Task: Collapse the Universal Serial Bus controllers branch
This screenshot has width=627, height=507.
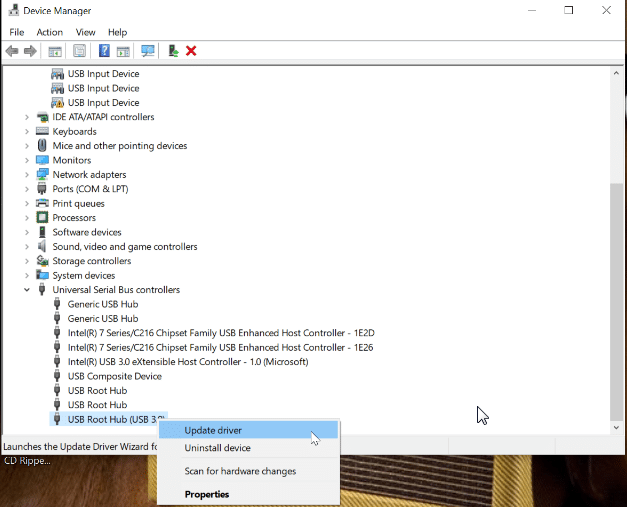Action: point(27,290)
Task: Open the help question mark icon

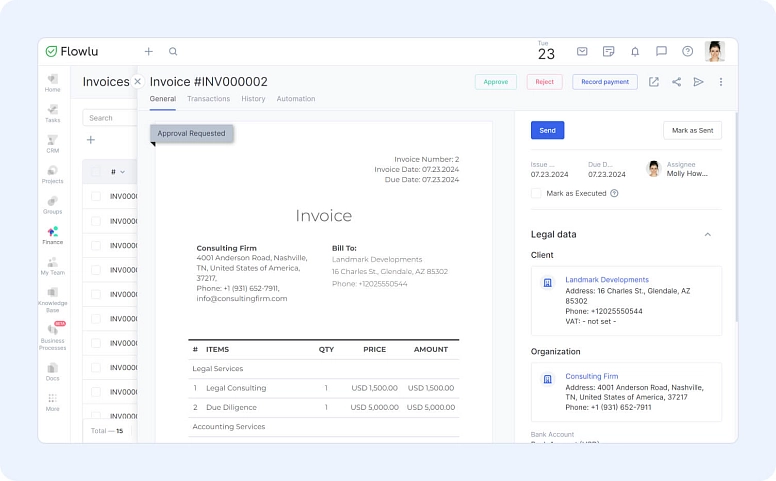Action: [687, 52]
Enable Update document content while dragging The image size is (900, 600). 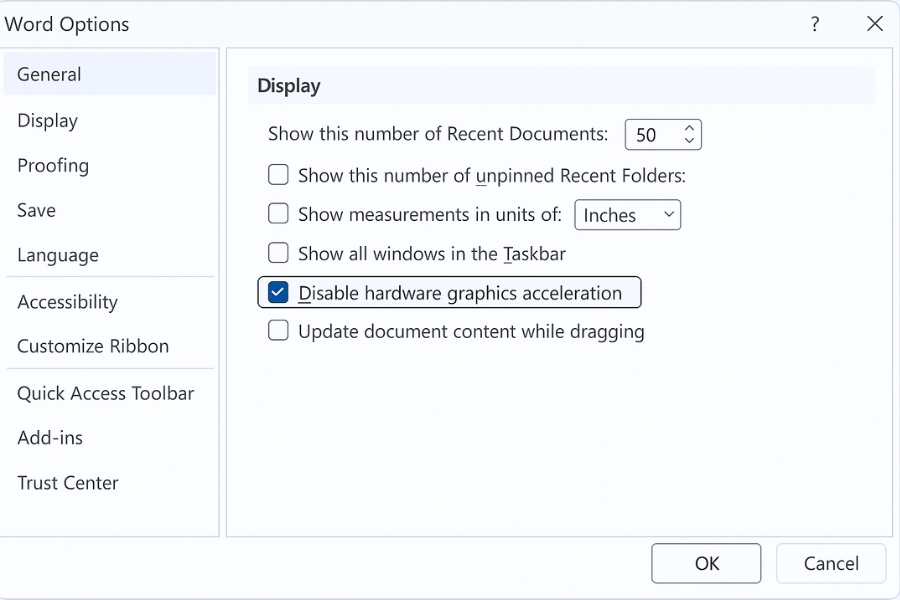point(278,331)
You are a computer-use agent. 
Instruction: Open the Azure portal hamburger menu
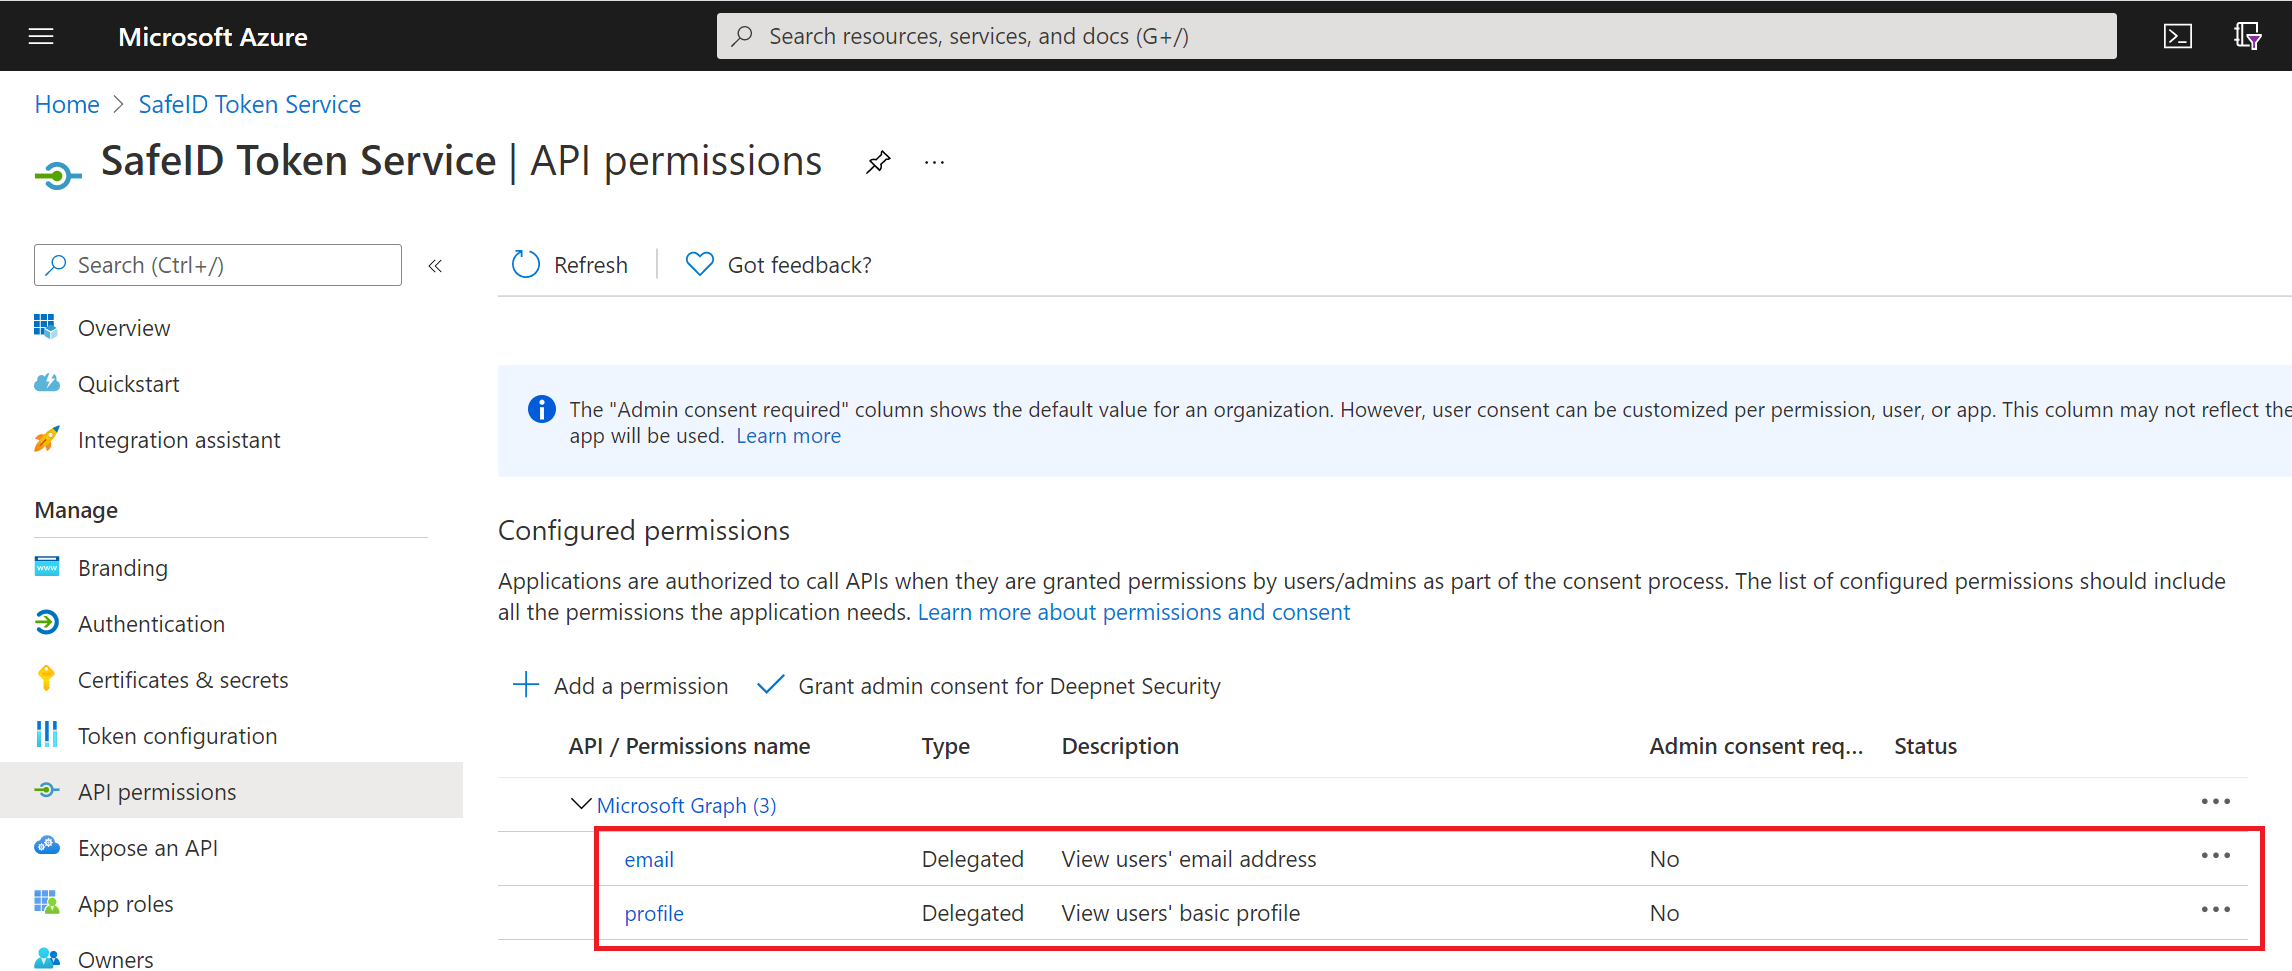pos(41,37)
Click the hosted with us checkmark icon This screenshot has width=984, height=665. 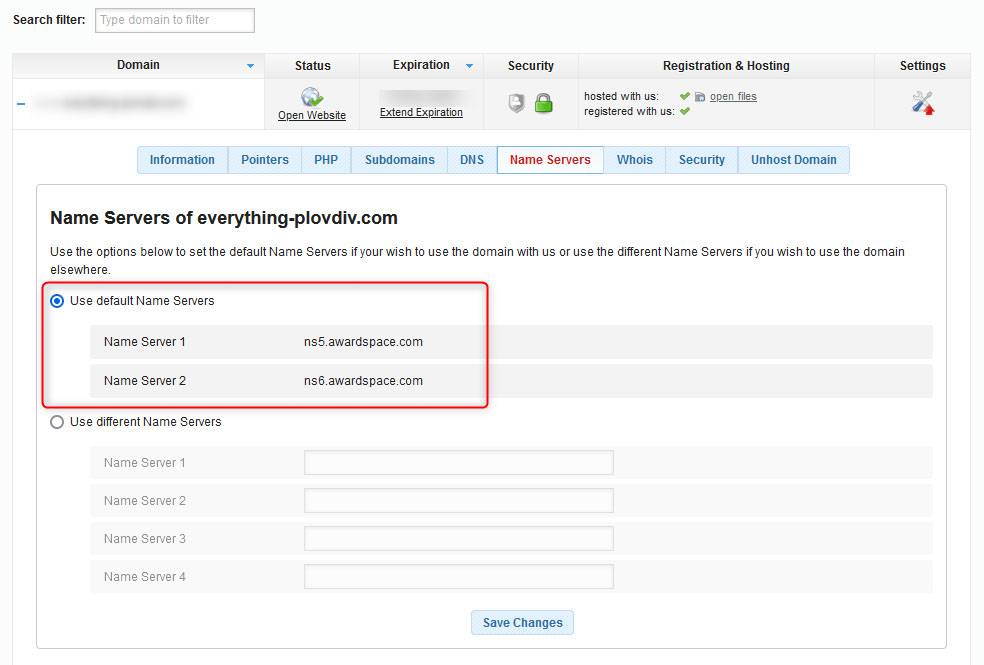click(x=684, y=96)
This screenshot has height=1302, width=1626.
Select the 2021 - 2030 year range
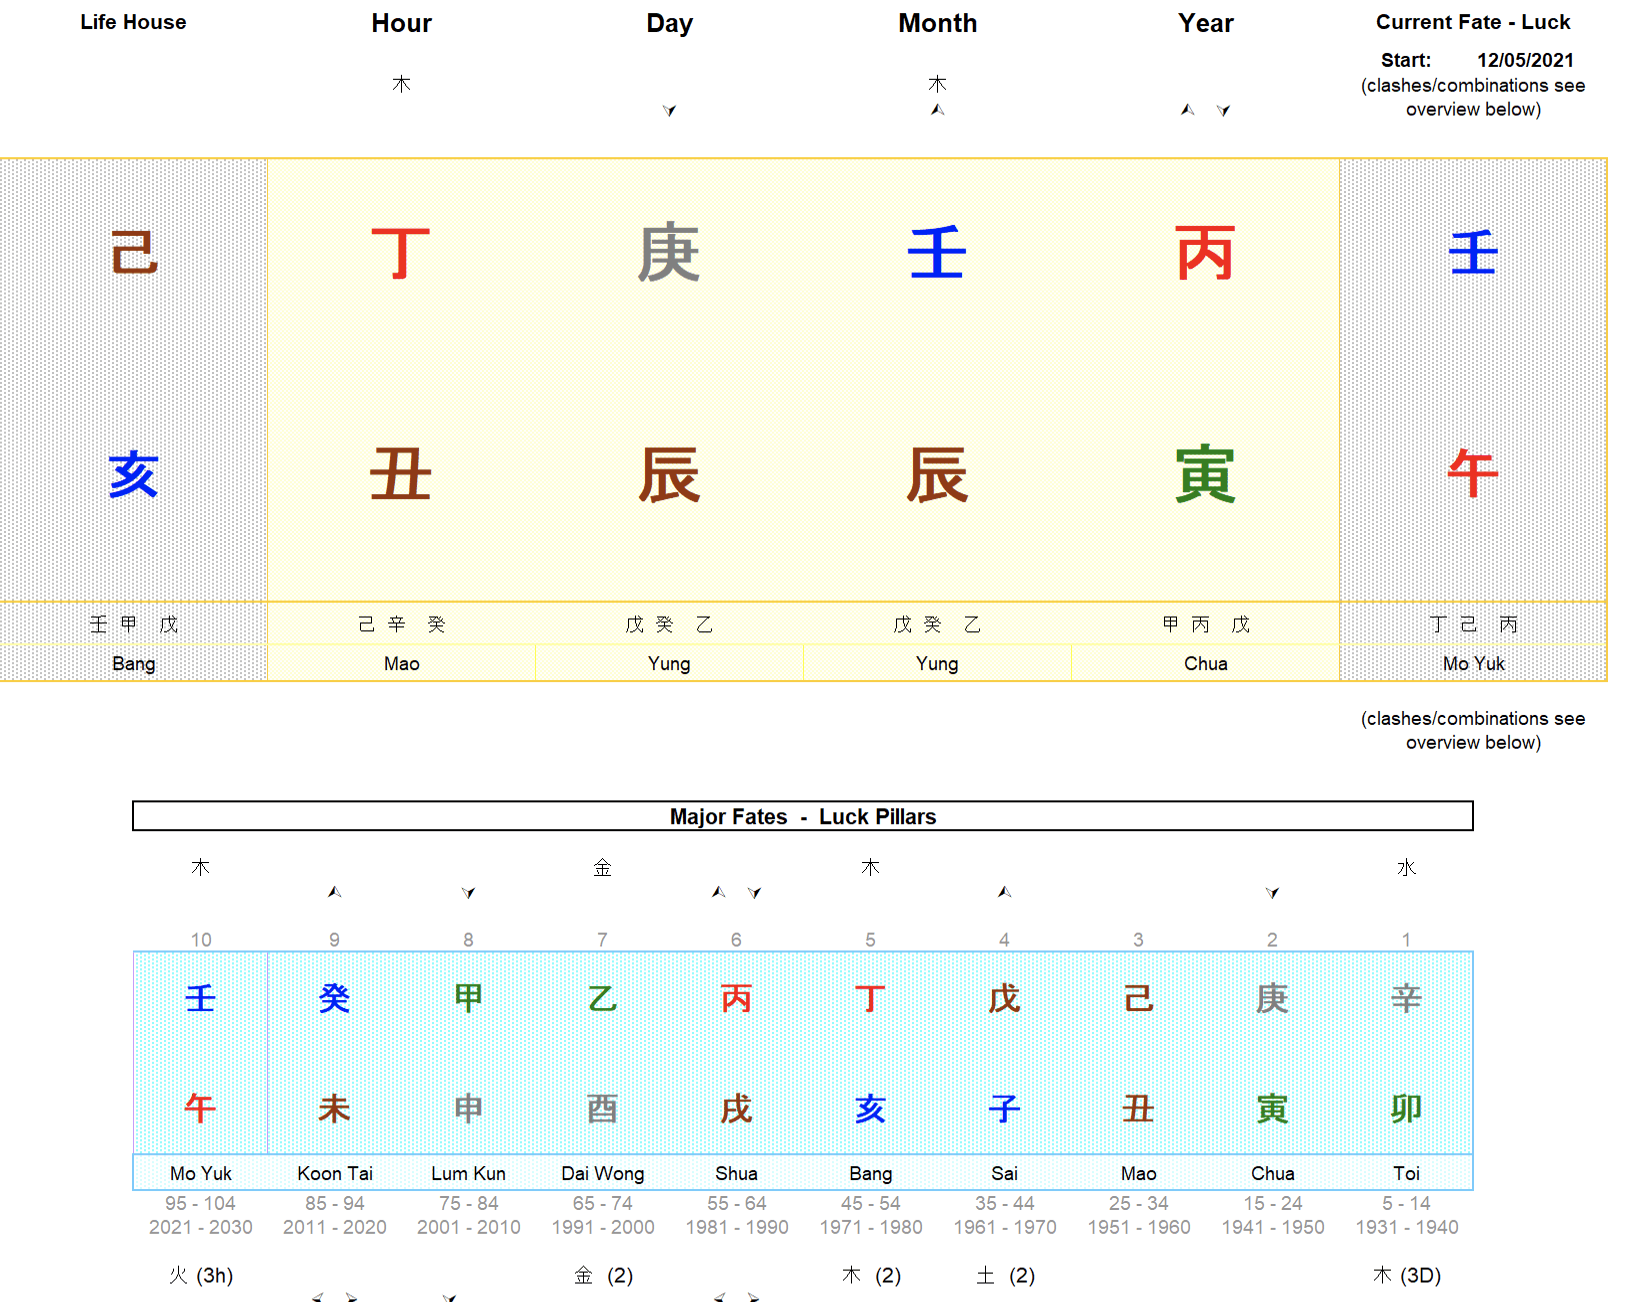pyautogui.click(x=200, y=1227)
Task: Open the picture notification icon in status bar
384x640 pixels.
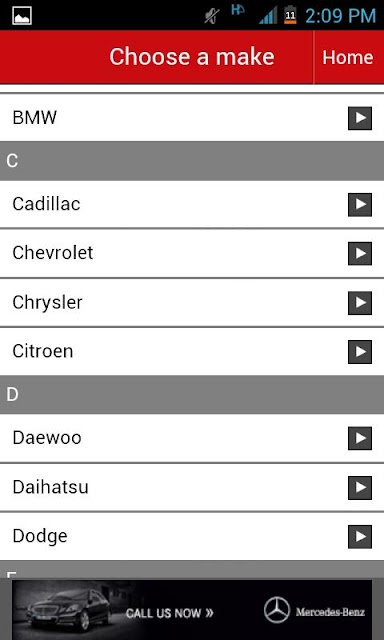Action: (22, 16)
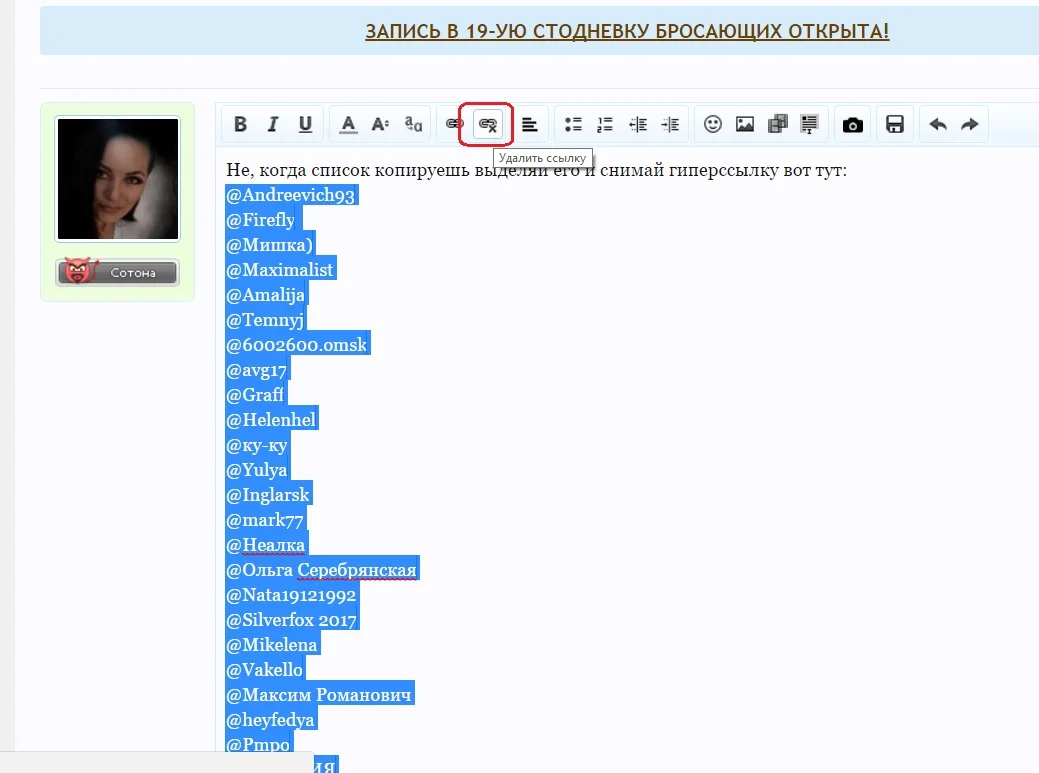
Task: Toggle the numbered list formatting
Action: point(604,123)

○ ○ ○

* [PROBLEM]: Everything from the line holding "This screenshot has height=1302, width=1626." to the close of the records should be written out exactly, both ends included, with pictures omitted.

* [SOLUTION FOR THIS TASK]:
This screenshot has height=1302, width=1626.
Select the 2021 - 2030 year range
pyautogui.click(x=200, y=1227)
Task: Open the picture notification icon in status bar
384x640 pixels.
Action: (22, 16)
Task: Toggle the numbered list formatting
Action: point(604,123)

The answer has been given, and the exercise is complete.